Christie staff conquer Kilimanjaro

Press release posted 24 October 2017

Christie staff members were on top of the world this week after conquering one of the highest mountains in the world and raising vital research funds.

Amy Blackburn, sporting events officer for The Christie charity, and project managers Phil Turner and James Weightman, took on the exhausting challenge of climbing 5,895m Kilimanjaro to raise money for proton beam therapy research at Manchester’s specialist cancer hospital The Christie.

They joined a team from partner organisation Seddon who named The Christie as its Charity of Choice for 2017 – 2019. The Kilimanjaro Challenge was one of many national fundraising initiatives being undertaken in its support. Representatives from engineering consultants Arup, who are working on the UK’s first high energy proton beam therapy (PBT) centre currently under construction at The Christie, also joined the trek. The team arrived back this week from the 10-day trip to Tanzania having raised more than £20,000.

Amy, 27, from Warrington, suffered from severe altitude sickness approaching the summit of Africa’s highest mountain. She said: “It wasn't long ago that I had never even set foot in a gym so this was me going massively out of my comfort zone, but it was nothing compared to the battles that some of The Christie patients and their families face on a daily basis.

“I’d completed the Yorkshire Three Peaks Challenge and the National Three Peaks but this was the most difficult thing I’ve ever done.

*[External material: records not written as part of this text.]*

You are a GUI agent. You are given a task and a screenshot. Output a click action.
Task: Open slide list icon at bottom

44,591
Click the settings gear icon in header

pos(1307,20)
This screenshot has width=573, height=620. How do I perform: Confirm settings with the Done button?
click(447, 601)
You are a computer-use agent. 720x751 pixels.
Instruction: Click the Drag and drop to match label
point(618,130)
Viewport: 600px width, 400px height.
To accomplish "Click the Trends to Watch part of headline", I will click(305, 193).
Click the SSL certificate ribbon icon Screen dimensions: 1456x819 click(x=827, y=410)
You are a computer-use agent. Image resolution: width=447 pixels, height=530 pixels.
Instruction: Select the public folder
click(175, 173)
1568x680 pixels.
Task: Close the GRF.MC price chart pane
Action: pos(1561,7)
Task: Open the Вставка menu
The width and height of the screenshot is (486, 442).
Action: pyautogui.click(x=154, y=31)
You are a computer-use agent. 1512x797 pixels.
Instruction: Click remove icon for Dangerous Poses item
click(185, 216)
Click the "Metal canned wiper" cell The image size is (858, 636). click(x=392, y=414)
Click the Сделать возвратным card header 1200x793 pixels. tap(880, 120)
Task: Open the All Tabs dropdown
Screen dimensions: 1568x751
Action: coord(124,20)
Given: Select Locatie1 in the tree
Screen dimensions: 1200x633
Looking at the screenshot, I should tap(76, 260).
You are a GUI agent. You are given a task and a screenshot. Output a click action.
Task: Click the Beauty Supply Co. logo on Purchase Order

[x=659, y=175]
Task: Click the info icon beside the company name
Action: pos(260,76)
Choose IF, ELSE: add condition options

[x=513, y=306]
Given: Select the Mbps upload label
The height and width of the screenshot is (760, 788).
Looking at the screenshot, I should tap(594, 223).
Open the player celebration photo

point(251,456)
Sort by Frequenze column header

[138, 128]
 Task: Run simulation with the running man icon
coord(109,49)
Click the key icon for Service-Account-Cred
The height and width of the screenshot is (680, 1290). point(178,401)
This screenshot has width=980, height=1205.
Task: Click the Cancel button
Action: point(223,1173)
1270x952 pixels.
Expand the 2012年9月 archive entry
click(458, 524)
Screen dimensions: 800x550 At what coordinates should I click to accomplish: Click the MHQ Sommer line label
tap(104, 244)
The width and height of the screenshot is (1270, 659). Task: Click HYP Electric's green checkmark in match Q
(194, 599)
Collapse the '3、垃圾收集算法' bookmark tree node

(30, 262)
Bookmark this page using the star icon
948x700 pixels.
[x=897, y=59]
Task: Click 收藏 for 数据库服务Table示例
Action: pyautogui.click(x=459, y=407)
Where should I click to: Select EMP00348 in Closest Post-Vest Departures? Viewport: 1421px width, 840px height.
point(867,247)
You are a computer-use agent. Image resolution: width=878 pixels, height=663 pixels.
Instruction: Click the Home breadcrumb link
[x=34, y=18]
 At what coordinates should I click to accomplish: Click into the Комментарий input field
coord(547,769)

”I fell ill a couple of hours from the summit and the medic found my oxygen levels were dangerously low. The rest of the team carried on and even though I didn’t quite make it I’m still happy I got so close – and I beat my fundraising target!”

Phil and James made it to the top of the mountain. Phil, from Marple near Stockport, said: “I’ve been involved in the proton project for several years and it’s been a privilege to work with a wonderful team of people. This has been an opportunity to give something back.”

Vanessa Barlow, socially responsible manager at Seddon, said: “Climbing Kilimanjaro was an experience of a lifetime. It was certainly a challenge and also a privilege to undertake such a challenge in support of the incredible work done at The Christie every day.”

PBT is a specialist form of radiotherapy that targets cancers very precisely, increasing success rates and reducing side-effects. It targets tumours with less damage to surrounding healthy tissue and is particularly appropriate for certain cancers in children who are at risk of lasting damage to organs that are still growing.

It has been offered overseas to NHS patients who are eligible for treatment in England since 2008 in a programme that has to date supported approximately 1,000 patients. From August 2018 The Christie will begin treating patients in Manchester as the UK’s first NHS high energy centre. University College London Hospitals NHS Foundation Trust (UCLH) will follow in summer 2020.

One of the projects the charity is focusing on this year is funding a research room for the PBT centre. The centre has been designed to include the research room so The Christie can use the proton beam not only to deliver lifesaving treatment to patients, but to carry out groundbreaking research.  

The Christie charity is fundraising for the proportional cost of the dedicated research room and the state-of-the-art equipment that will be needed so that the Trust can make the most of this new facility - and improve outcomes for even more patients.